Solar farm in Belgium to come online in 2024 for Ineos’s PVC site
With European plastics sector facing a competitiveness gap with the US and China, driven by higher energy costs, less access to raw material and a challenging regulatory landscape, measures are needed to safeguard the competitiveness and avoid Europe becoming dependent on imports from abroad. Support schemes that provide access to renewable energy are critical to a sustainable future.
As such, chemical firm Ineos Inovyn and its partners PerPetum Energy & Green4Power are installing photovoltaic panels for a new solar farm, equivalent to the size of 56 football pitches. Work is progressing rapidly, and the installation will be online in July 2024, when it will supply power exclusively to the Jemeppe production site, which employs over 540 people and is one of Europe’s biggest PVC facilities.
The Jemeppe project will provide 60MW of renewable electricity and reduce emissions by 14,000 tonnes of CO2 annually, helping diversify energy sources. This is part of Ineos’s strategic decarbonisation roadmap to reduce CO2 emission across sites by more than 30% by 2030 and Net Zero by 2050, enabling Ineos Inovyn to provide customers with low carbon products that support the transition to a Net Zero economy, it adds.

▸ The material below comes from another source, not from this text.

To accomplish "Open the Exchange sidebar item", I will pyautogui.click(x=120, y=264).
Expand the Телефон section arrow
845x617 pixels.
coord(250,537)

Philippe Taranti, Ineos Inovyn Director at the Jemeppe site said, “I am proud of the industry leadership we are showing. Ineos products play a vital role across modern life and this new solar farm gives us competitive access to local renewable energy.”
PerPetum Energy is responsible for the project build, commissioning and maintenance on behalf of Green4Power, which finances and owns the solar farm.

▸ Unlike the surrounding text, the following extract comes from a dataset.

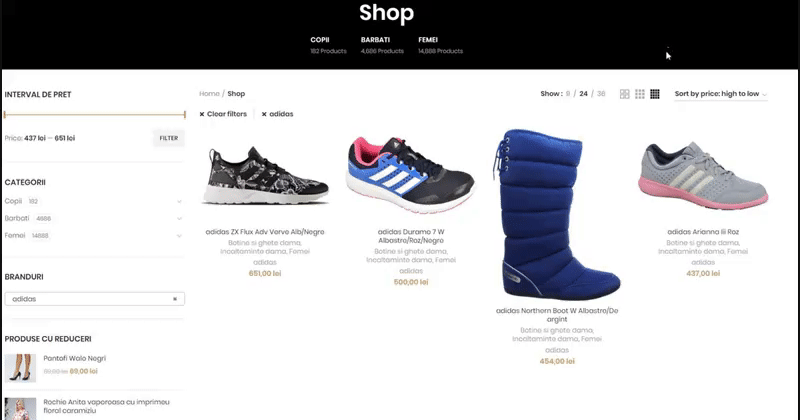Click Clear filters link
This screenshot has height=420, width=800.
(x=223, y=114)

Under a power purchase agreement Ineos Inovyn will acquire all green electricity produced from Jemeppe-sur-Sambre over the next 15 years.

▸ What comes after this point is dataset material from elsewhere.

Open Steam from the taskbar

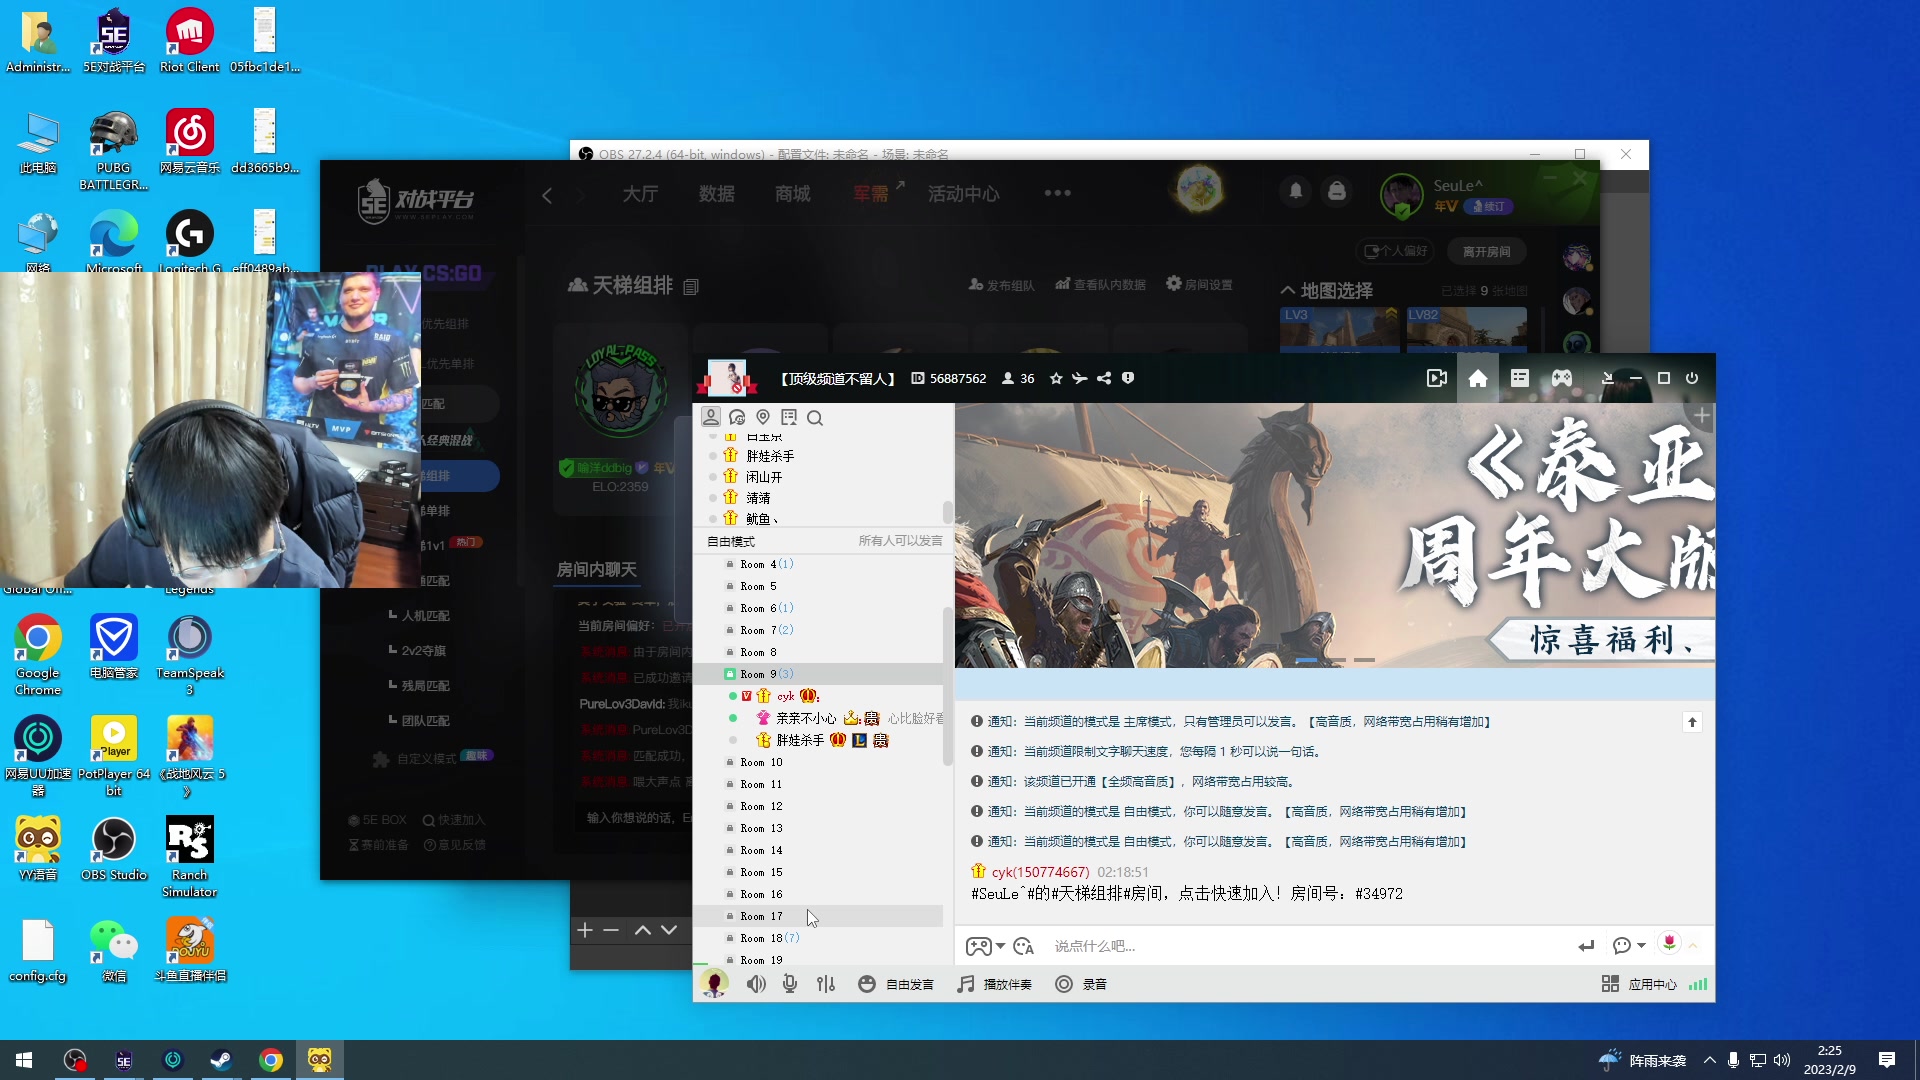click(221, 1060)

Luc Leenknegt, CEO and founder of PerPetum Energy said, “We are proud to contribute to INEOS Inovyn’s environmental objectives. This project is totally in line with PerPetum Energy’s mission: to help industrial companies and large consumers to reduce the carbon footprint of their consumption as much as possible, by offering them an optimised mix of multi-technology solutions such as photovoltaics, wind power and energy storage.”